== What you have to do ==
Copy every line of the records that contains the word "stock". Matches must have the same upper and lower case.

== Data in this exercise ==
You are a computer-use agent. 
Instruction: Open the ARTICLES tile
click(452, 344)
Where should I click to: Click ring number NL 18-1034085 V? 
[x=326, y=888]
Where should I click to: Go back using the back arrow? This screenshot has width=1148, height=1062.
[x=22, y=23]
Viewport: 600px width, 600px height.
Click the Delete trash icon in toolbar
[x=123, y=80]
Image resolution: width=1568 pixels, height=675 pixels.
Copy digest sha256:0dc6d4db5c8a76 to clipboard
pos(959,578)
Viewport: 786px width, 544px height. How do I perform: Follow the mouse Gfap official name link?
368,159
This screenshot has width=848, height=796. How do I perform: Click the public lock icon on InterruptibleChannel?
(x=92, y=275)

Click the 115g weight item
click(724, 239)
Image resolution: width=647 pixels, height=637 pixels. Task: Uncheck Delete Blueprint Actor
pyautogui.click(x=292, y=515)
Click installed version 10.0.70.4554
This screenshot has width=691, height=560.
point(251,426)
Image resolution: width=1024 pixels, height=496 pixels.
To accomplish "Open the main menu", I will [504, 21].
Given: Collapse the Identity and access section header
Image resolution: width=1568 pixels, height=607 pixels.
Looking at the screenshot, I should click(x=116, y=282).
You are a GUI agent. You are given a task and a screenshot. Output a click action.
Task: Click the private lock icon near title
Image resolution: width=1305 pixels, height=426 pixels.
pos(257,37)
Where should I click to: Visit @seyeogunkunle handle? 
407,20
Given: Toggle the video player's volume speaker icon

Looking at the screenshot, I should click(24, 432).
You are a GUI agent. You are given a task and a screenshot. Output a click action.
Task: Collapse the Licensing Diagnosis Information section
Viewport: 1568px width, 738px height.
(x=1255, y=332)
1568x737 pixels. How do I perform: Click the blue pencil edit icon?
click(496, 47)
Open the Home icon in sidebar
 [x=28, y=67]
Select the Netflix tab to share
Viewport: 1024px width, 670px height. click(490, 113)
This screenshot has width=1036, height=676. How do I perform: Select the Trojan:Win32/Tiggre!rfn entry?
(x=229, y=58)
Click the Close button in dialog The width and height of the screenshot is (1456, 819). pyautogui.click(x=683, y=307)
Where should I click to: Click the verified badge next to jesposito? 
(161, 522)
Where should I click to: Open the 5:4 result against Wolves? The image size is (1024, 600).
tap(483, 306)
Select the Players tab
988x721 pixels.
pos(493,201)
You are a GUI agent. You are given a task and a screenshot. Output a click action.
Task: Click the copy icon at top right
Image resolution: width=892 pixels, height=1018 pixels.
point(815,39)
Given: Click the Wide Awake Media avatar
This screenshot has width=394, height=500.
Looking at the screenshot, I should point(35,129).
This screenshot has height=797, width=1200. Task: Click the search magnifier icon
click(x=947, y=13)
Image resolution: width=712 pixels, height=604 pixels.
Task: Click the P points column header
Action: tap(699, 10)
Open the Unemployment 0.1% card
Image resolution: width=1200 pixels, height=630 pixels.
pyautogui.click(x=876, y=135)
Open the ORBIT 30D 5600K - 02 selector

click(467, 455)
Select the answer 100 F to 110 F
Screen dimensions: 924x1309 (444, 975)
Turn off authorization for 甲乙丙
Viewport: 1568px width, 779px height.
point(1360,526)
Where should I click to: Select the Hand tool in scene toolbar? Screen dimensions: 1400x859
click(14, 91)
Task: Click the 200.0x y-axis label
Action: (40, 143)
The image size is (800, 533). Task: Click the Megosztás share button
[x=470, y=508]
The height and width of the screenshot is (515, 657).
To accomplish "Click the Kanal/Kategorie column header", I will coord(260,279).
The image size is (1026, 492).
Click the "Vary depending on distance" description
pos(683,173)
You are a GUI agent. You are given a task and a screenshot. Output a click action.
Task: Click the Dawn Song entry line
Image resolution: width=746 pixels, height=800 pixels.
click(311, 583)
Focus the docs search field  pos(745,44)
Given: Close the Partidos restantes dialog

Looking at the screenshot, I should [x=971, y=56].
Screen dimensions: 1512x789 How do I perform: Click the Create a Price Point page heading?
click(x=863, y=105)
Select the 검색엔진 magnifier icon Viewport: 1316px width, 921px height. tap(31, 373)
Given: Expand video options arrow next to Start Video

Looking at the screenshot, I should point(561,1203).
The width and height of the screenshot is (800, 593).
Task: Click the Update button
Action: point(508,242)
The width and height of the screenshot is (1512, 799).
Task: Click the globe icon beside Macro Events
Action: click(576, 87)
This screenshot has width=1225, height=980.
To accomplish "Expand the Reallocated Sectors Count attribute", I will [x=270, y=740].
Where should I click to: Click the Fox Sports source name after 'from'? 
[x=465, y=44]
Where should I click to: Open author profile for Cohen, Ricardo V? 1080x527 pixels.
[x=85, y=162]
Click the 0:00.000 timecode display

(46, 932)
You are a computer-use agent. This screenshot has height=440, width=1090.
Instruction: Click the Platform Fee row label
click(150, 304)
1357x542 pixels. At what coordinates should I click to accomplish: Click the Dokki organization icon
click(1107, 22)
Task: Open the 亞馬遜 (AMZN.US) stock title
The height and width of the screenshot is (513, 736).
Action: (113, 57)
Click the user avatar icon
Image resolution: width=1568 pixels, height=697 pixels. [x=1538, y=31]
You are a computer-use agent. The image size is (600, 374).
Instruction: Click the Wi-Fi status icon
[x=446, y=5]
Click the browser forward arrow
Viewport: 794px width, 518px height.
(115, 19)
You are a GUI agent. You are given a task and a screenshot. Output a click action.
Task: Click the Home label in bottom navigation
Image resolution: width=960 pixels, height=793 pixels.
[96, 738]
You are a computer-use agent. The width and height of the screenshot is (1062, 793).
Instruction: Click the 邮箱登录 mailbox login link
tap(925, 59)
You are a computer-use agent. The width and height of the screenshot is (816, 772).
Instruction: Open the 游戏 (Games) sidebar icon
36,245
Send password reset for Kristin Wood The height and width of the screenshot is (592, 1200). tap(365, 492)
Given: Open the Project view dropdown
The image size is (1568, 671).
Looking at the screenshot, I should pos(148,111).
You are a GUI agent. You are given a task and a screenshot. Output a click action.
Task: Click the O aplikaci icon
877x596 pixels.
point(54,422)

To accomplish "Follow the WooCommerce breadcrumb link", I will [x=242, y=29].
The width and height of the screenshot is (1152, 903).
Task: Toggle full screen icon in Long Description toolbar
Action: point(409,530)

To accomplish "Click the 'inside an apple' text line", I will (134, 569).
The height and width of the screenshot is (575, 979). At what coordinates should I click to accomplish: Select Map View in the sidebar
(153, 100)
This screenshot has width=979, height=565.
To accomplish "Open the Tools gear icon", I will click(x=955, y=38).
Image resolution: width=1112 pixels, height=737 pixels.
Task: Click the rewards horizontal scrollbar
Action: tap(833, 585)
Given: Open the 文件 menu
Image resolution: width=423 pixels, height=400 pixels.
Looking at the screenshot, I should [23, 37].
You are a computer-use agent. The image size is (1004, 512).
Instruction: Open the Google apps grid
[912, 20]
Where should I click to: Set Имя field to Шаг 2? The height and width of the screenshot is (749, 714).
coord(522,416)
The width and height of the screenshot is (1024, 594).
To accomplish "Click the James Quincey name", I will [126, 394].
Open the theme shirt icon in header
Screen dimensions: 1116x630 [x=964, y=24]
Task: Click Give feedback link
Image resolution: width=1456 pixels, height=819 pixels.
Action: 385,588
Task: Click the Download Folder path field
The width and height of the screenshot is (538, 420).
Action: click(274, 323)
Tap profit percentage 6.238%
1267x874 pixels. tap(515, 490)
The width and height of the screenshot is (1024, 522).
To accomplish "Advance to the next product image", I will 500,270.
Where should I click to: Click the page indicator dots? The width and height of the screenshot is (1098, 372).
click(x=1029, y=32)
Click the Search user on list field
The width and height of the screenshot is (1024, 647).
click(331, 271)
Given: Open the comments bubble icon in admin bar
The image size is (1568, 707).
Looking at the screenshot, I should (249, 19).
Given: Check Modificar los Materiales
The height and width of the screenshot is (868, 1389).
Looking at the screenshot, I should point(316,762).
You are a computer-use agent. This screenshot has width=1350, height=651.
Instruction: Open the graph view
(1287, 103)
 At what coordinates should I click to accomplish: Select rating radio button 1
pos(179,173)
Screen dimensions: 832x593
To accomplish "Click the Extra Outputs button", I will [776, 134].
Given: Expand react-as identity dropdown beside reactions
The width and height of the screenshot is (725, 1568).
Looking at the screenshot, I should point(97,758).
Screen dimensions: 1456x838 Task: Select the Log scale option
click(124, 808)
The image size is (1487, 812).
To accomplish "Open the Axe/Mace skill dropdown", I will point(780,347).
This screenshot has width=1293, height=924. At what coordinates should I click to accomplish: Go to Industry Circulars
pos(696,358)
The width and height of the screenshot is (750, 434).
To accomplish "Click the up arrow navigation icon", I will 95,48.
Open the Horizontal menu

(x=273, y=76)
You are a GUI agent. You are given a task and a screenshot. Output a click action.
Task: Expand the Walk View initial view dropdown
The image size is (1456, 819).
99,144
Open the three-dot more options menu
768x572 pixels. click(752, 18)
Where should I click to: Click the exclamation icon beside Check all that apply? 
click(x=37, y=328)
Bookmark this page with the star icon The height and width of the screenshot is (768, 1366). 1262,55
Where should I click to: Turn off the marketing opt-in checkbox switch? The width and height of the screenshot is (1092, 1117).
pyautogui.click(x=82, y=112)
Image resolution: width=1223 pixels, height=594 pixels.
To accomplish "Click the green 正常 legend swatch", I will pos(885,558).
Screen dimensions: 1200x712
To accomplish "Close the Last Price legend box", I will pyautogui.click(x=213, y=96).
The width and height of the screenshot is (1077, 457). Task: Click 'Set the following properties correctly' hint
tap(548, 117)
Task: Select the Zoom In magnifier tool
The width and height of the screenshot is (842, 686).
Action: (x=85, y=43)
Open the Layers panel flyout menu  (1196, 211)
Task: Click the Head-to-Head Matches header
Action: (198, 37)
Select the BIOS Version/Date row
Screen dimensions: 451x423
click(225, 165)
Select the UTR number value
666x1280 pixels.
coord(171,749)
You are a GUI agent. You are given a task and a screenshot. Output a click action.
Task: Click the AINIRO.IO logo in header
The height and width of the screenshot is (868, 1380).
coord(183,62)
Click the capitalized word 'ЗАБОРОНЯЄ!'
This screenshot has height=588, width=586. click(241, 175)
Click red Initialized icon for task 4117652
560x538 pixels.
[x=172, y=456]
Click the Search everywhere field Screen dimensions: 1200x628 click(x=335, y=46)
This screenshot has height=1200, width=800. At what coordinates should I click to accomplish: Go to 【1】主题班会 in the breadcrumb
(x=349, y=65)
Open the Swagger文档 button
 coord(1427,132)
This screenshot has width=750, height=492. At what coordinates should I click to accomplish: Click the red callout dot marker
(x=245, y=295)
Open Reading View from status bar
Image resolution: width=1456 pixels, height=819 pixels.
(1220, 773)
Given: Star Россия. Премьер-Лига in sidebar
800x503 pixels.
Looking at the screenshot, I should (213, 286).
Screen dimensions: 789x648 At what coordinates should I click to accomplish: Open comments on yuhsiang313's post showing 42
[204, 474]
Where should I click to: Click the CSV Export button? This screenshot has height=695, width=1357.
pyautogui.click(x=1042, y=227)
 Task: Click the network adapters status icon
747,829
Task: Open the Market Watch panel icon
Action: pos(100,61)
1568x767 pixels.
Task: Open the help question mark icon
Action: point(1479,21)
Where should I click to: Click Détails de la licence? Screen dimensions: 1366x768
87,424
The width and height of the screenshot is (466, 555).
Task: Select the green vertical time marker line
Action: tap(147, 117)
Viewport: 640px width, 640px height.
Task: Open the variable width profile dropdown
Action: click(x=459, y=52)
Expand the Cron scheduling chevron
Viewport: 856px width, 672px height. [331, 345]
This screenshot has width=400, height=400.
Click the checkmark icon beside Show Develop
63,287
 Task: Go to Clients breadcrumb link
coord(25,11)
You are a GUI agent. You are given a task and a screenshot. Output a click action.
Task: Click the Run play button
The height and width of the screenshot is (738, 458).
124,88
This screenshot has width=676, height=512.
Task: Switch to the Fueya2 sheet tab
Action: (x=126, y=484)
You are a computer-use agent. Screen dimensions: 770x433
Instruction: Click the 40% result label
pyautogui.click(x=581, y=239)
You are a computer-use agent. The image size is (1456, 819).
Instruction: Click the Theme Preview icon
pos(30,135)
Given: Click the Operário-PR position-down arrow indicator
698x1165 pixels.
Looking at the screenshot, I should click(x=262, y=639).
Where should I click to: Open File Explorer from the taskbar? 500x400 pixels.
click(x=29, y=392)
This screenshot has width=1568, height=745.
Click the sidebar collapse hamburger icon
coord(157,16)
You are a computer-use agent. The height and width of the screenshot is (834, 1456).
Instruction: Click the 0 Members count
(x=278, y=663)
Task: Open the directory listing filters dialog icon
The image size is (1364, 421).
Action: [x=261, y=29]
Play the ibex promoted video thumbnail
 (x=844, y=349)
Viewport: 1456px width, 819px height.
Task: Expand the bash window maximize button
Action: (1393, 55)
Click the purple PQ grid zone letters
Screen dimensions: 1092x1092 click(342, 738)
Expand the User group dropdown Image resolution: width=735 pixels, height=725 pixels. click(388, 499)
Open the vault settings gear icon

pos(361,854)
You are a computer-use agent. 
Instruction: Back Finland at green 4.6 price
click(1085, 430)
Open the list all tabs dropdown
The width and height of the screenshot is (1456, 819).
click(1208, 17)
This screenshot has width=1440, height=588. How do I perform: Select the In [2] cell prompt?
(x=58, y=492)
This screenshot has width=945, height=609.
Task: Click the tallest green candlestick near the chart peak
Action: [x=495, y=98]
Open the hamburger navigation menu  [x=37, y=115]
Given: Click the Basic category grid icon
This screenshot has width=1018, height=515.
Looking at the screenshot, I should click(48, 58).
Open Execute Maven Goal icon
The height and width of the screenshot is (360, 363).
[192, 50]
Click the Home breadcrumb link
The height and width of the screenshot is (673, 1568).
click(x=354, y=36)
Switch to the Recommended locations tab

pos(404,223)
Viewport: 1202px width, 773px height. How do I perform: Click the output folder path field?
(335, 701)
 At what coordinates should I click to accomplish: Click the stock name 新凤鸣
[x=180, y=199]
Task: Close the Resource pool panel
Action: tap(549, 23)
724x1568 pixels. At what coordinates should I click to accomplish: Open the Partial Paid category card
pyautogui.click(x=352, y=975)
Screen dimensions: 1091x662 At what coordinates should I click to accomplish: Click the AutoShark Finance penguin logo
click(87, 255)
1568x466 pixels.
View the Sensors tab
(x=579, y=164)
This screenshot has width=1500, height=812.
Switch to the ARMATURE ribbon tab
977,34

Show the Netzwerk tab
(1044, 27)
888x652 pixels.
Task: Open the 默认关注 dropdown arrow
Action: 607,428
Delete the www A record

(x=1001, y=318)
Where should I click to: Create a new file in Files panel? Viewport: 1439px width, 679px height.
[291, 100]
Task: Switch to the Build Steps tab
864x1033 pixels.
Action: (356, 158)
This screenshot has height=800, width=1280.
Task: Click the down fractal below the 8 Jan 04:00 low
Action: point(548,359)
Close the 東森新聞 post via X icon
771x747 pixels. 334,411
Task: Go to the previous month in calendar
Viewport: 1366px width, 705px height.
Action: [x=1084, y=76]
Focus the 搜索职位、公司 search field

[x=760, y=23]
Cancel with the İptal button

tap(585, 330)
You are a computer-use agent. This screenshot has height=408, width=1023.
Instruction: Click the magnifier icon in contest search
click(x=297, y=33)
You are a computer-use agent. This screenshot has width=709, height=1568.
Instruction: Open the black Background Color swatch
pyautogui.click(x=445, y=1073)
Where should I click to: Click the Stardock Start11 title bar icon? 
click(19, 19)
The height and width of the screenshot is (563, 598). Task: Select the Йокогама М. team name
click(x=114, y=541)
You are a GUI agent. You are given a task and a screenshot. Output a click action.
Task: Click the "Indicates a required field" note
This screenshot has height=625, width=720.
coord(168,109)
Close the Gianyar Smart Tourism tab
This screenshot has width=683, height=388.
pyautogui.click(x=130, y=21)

== The output ==
Task: Open the 亞馬遜 (AMZN.US) stock title
 At what coordinates should I click to accomplish: Click the stock name 新凤鸣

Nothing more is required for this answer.